Google recently tested new tech to help 911 dispatchers find callers more quickly and more accurately. 80 percent of the calls made with Google’s tech were more accurate than calls made via cell phone carriers.
Retrieving data from the phone itself (rather than the carrier) allows Google to get a read on location. According to the Wall Street Journal, Google’s calls were able to narrow the caller’s location down to within a radius of 121 feet. Calls tracked solely off carrier data could only narrow it down to 522 feet.
Google collaborated with emergency services in other countries in the past. It brought Emergency Location Services to European Android users in 2016. The company also collaborated with the European Emergency Number Association last year to create Advanced Mobile Location, which sends dispatchers an SMS with the caller’s location within a radius of six meters.

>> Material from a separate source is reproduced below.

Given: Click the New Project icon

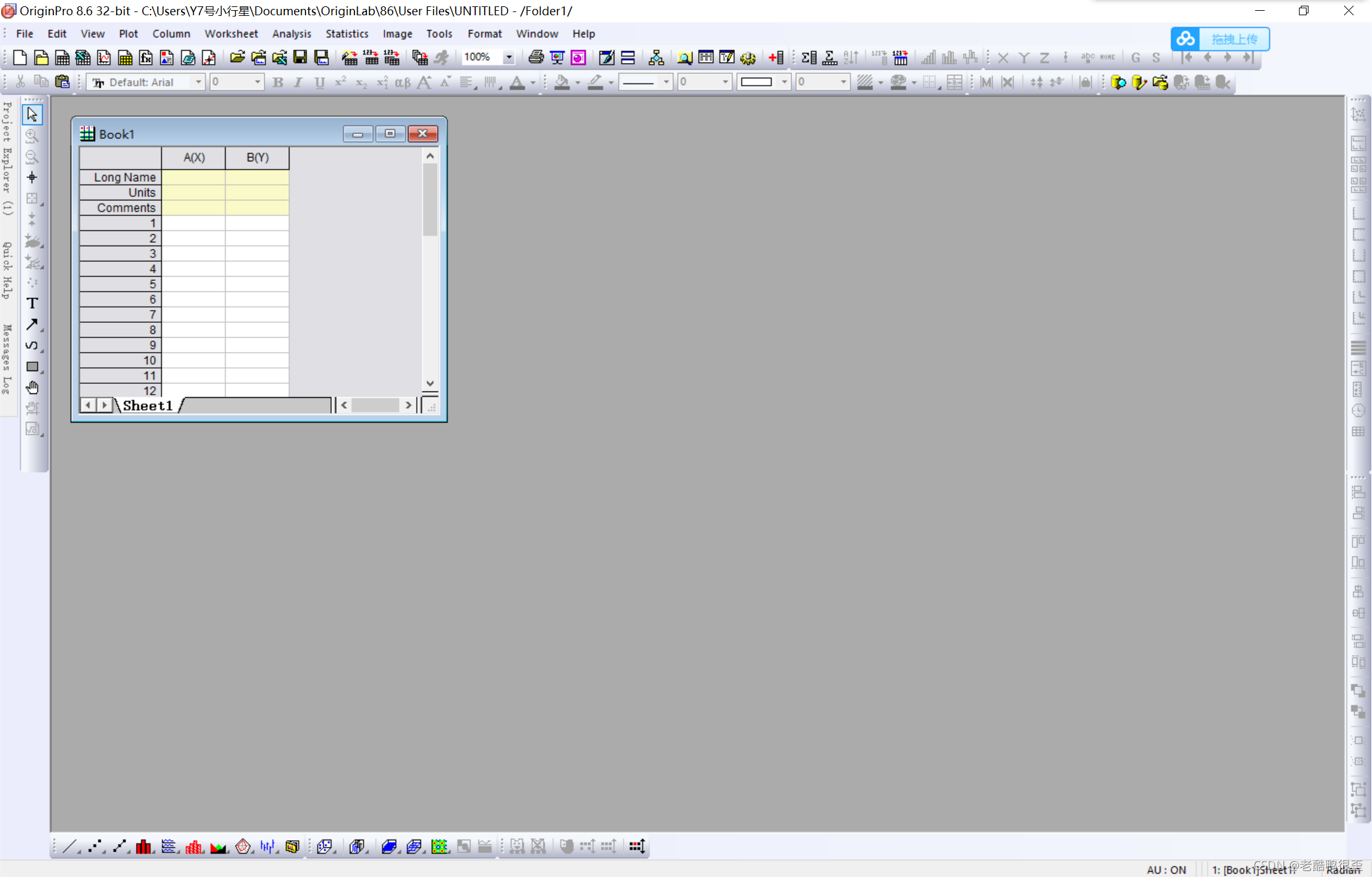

However, they haven’t thus far been sympatico with American services.
It’s ironic Google can pinpoint where you are, but the services meant to save your life can’t. Last month, a report from U.S regulators estimated that as many as 10,000 lives could be saved each year if emergency services had access to the same tech that private companies, such as Uber, use. For a visual aid, watch John Oliver’s piece on Last Week Tonight, which juxtaposed confused 911 operators trying to find callers with a pizza company accomplishing the same task flawlessly.
The companies are hoping to roll out these location services to the US later this year, though presumably only for Android phones. While Apple has similar emergency location sharing available in nine countries, it hasn’t yet brought the feature to the US.